Yes, in principle. Because it is a saprotrophic wood-decay fungus, it does not require a living tree host. A peer-reviewed study demonstrated fruiting on oak sawdust in bottles at 17 °C with 95% humidity and 12-hour light cycles, with primordia appearing within 7 days of induction and mature fruit bodies forming about 5 days later. However, cultivation protocols are not well optimized, biological efficiency data have not been published, and the species is not a mainstream cultivated edible. It is more challenging and less rewarding commercially than common edibles like oyster or shiitake mushrooms.
Why does Porcelain Fungus (Oudemansiella mucida) grow almost exclusively on beech?
The precise biochemical or ecological reasons for this extreme host specificity are not fully understood. Porcelain Fungus (Oudemansiella mucida) is adapted to the chemical composition, structure, and microbial community of European beech (Fagus sylvatica) wood. Whether this reflects specific enzymatic adaptations to beech lignin chemistry, competitive advantages in beech-dominated microbial communities, or historical evolutionary coevolution with the host tree has not been resolved in published research. In cultivation on hardwood sawdust, the species can fruit on oak, suggesting the specificity in nature is not absolute at the biochemical level.
What are strobilurins and why do they matter?
Strobilurins are a class of natural antifungal compounds first characterized from Porcelain Fungus (Oudemansiella mucida) and related fungi. They work by blocking mitochondrial respiration in fungi — specifically at the cytochrome bc1 complex — preventing energy production and killing competing fungi. In nature, they give Porcelain Fungus a chemical defense against competitors on shared beech logs. Synthetic derivatives of the natural strobilurin template — including azoxystrobin, kresoxim-methyl, and trifloxystrobin — are now among the most widely used agricultural fungicides in the world, protecting crops from fungal diseases on every inhabited continent.
When and where is the best place to find Porcelain Fungus (Oudemansiella mucida)?
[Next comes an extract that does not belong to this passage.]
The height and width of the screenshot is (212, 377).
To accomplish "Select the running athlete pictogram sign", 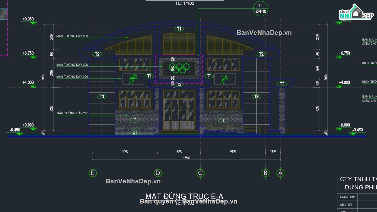I will tap(133, 79).
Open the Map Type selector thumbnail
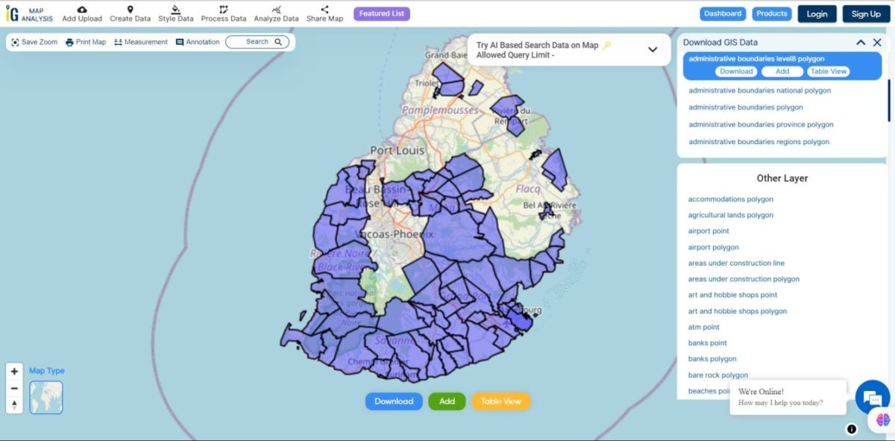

Look on dead or dying European beech (Fagus sylvatica) trunks and large fallen branches in shaded, humid beech woodland, from late summer through late autumn — August to November in northern Europe, with peak fruiting in September and October in most UK and northwestern European sites. The species fruits in tufted clusters on bark surfaces, often from crevices or damaged wood. Mild, wet autumns tend to produce the most fruiting. It is common and widespread throughout temperate Europe wherever mature beech forest persists.